* **What you need to do**:
Would you repeat the entries below exactly and omit the pictures?

* **Exercise data**:
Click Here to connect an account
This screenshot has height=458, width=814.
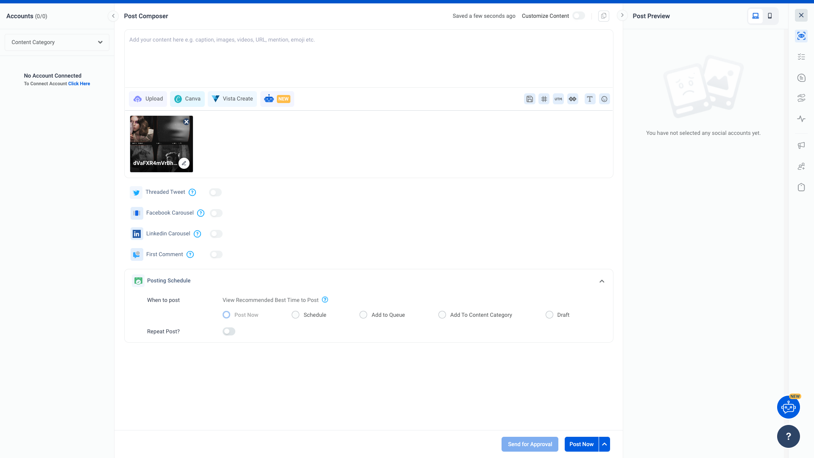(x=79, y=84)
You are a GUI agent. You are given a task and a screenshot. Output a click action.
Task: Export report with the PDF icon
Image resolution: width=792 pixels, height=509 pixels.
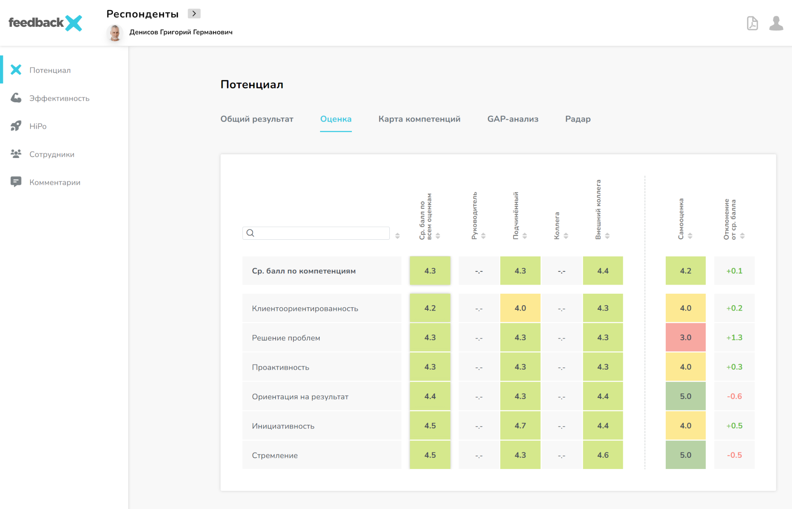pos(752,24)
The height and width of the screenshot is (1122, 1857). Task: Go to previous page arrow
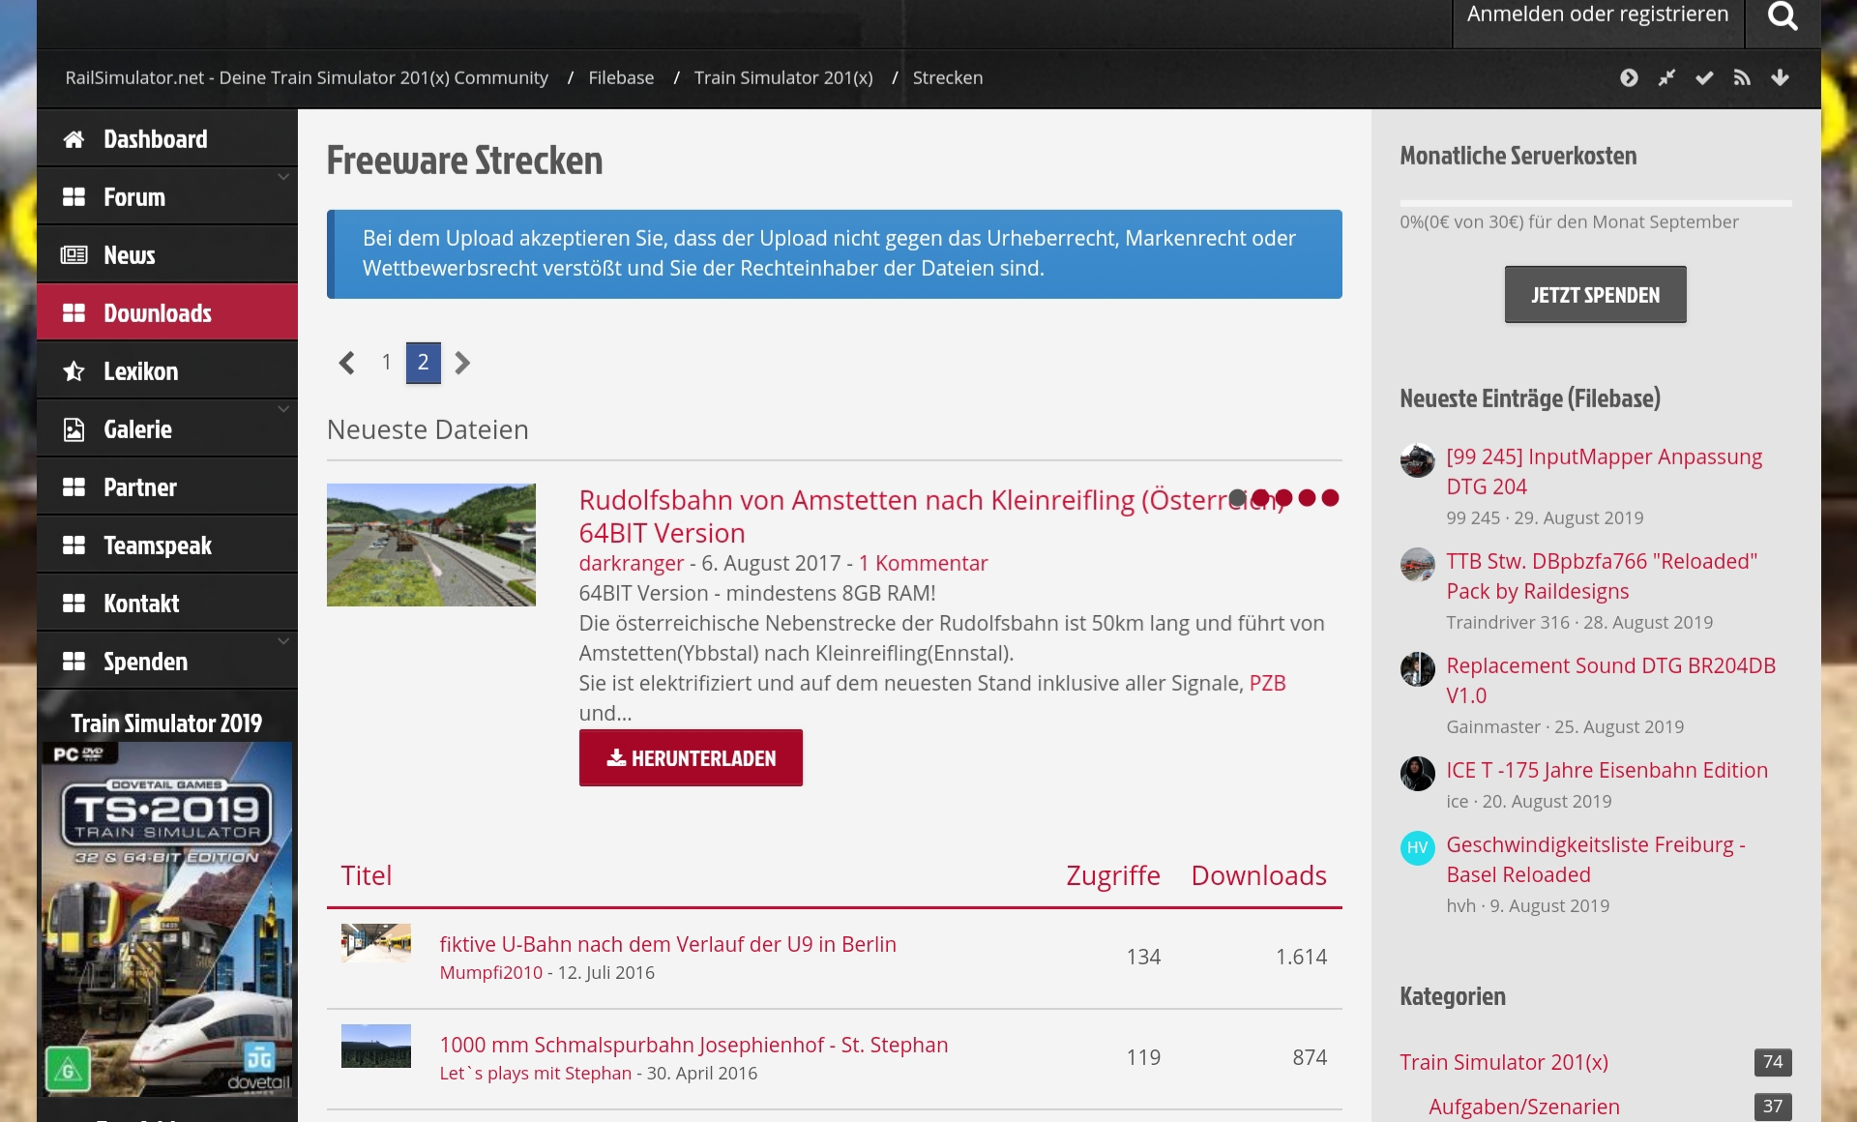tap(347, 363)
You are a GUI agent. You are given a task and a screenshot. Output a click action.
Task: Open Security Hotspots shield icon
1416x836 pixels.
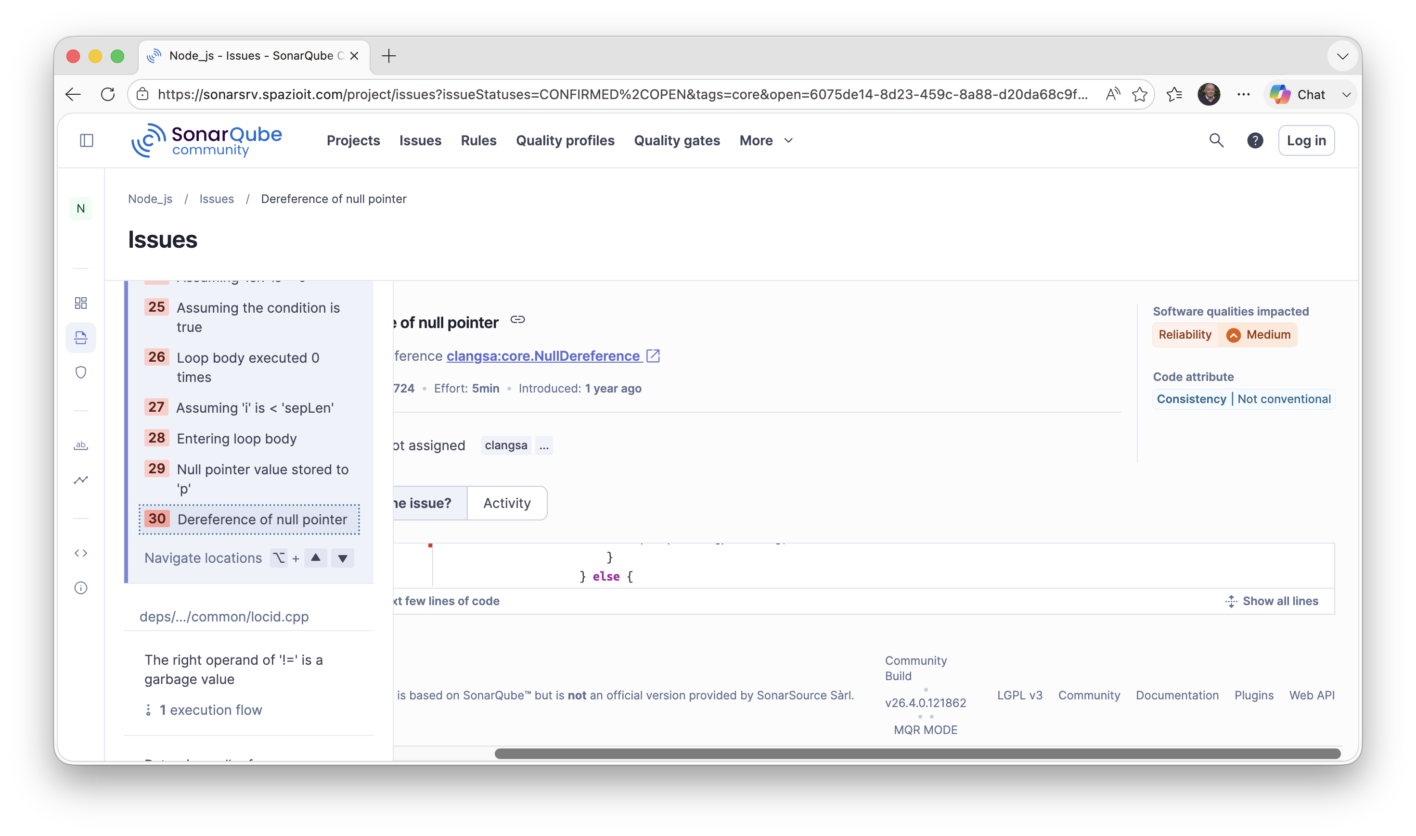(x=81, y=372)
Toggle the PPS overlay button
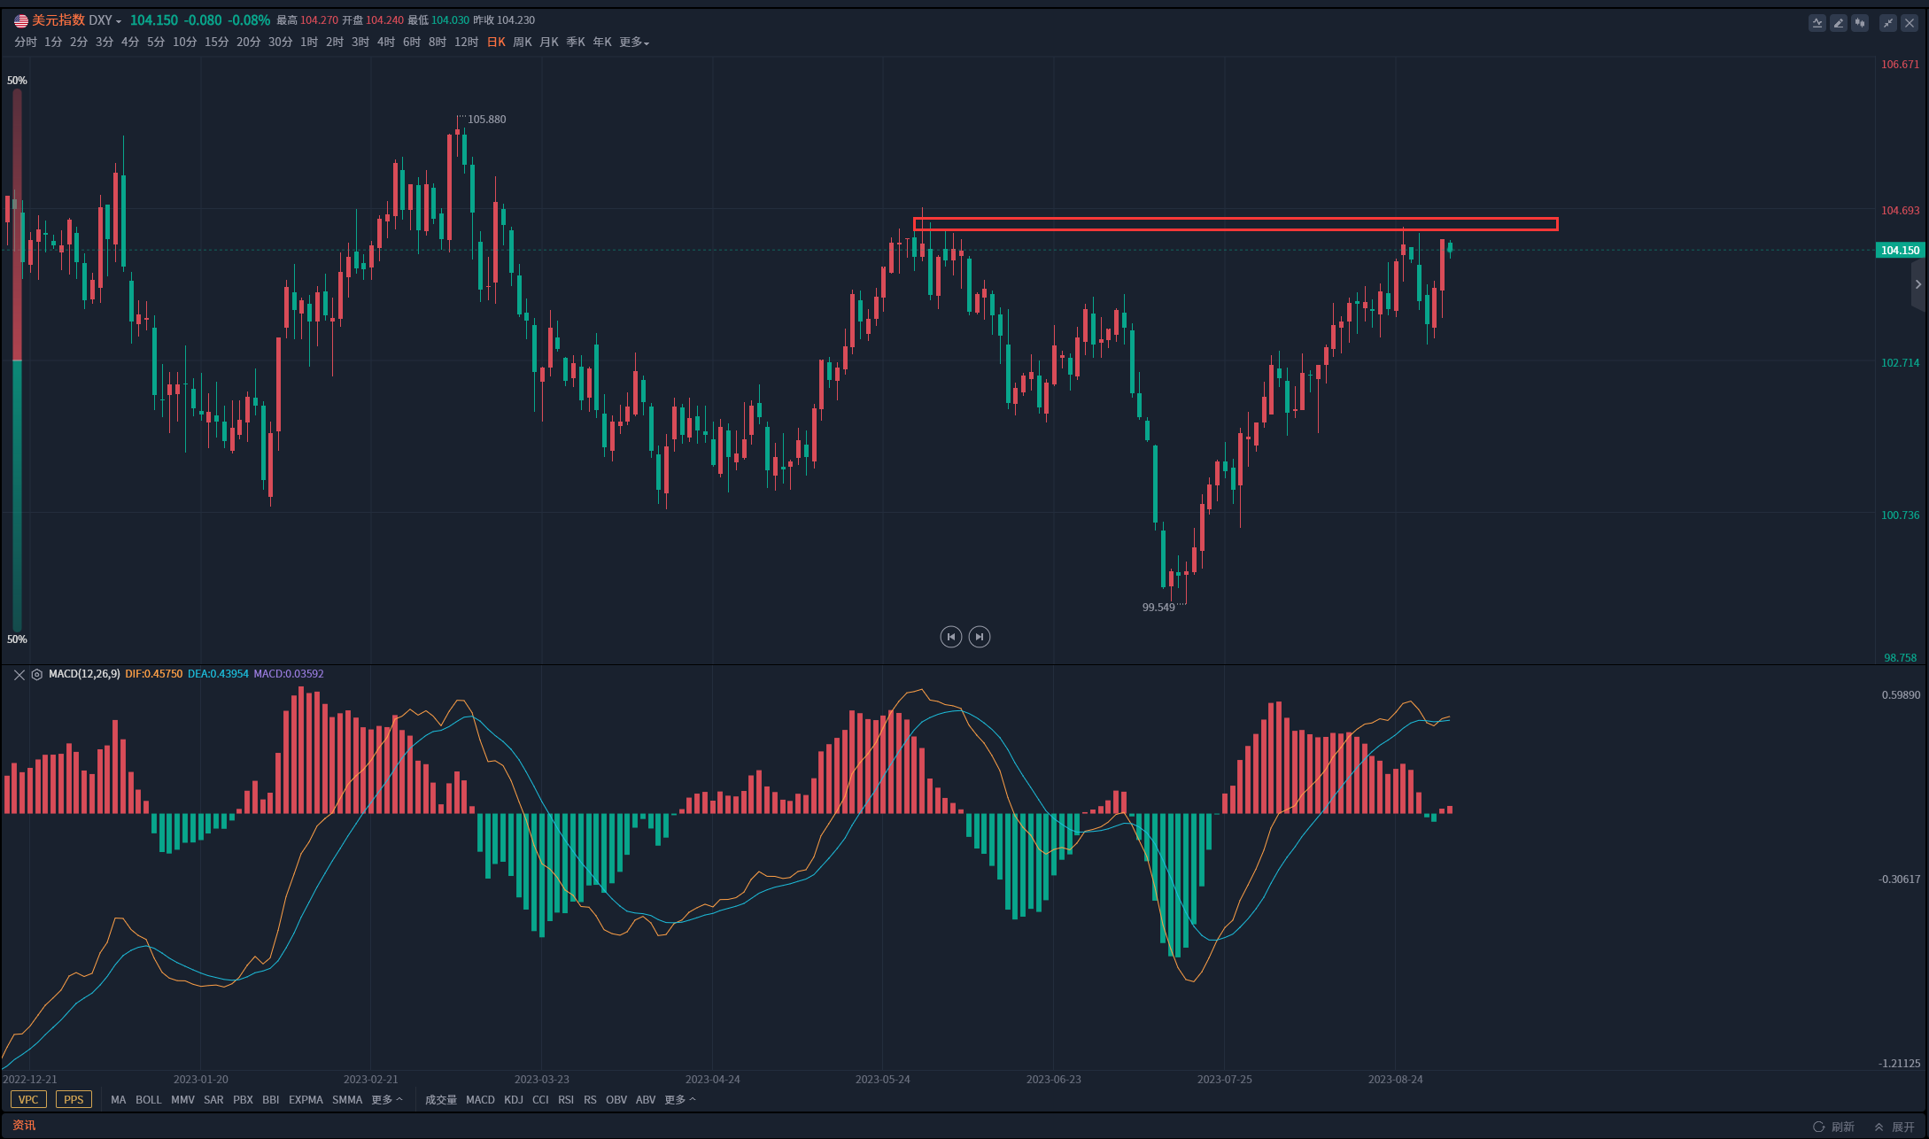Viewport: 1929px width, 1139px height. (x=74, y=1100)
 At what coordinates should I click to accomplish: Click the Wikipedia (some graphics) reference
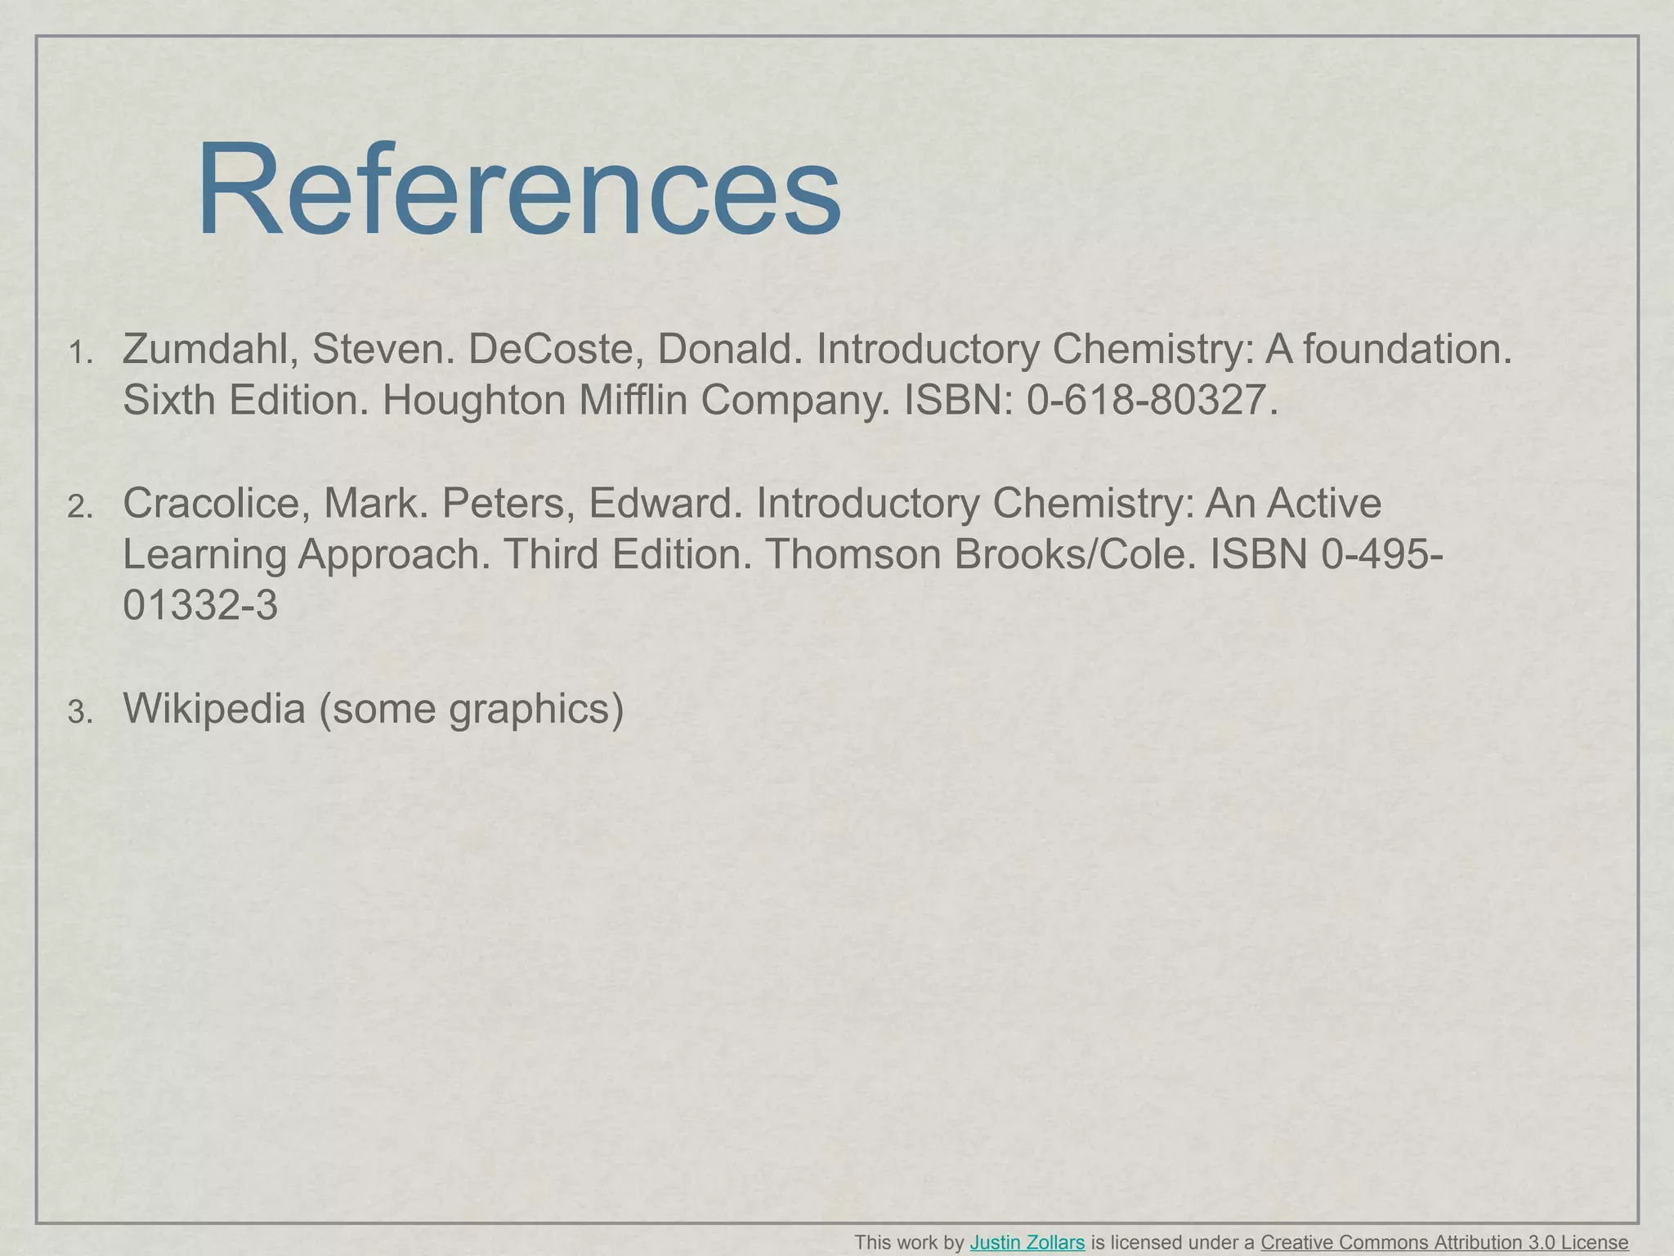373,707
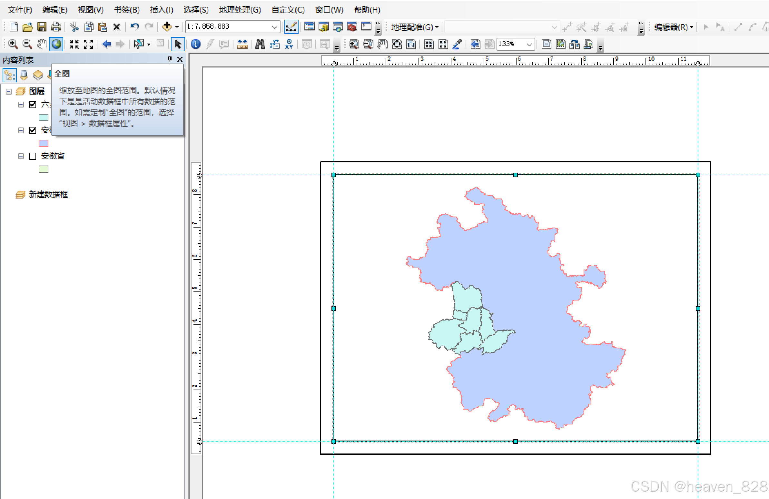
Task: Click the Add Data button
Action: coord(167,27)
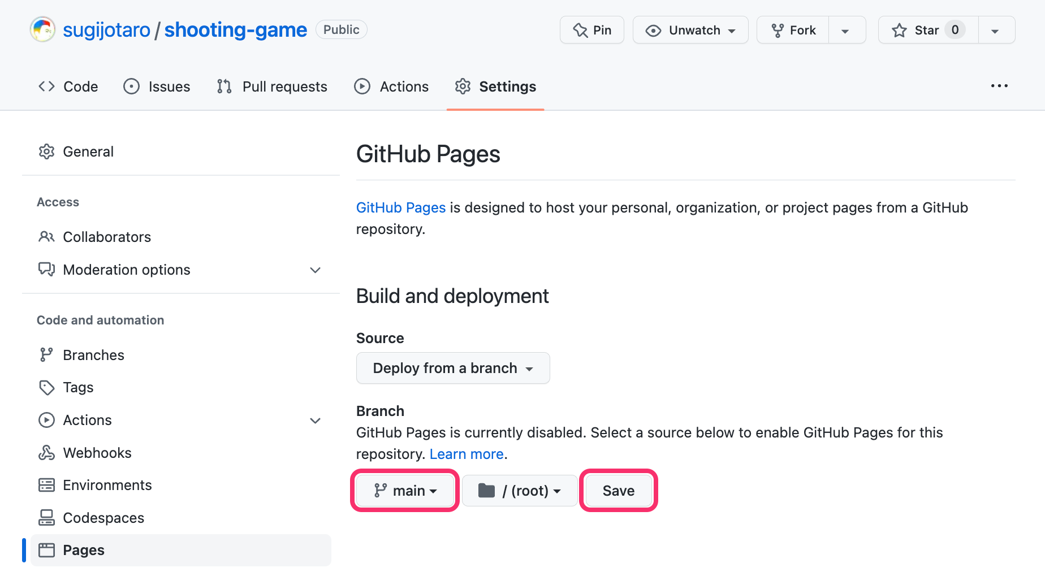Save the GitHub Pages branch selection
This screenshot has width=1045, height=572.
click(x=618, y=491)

* **Written response**:
Click Here to connect an account
This screenshot has height=458, width=814.
(x=79, y=84)
You are a GUI agent. You are given a task and a screenshot. Output a click action.
Task: Export report with the PDF icon
Image resolution: width=792 pixels, height=509 pixels.
pos(752,24)
The height and width of the screenshot is (1122, 1857). Task: Go to previous page arrow
tap(347, 363)
You are a GUI agent. You are given a task and a screenshot. Output a click action.
Task: Open Security Hotspots shield icon
1416x836 pixels.
(x=81, y=372)
Toggle the PPS overlay button
Viewport: 1929px width, 1139px height. (x=74, y=1100)
 At what coordinates should I click to accomplish: Click the Wikipedia (some graphics) reference
373,707
Task: Click the Add Data button
Action: coord(167,27)
Save the GitHub Pages branch selection
This screenshot has width=1045, height=572.
click(x=618, y=491)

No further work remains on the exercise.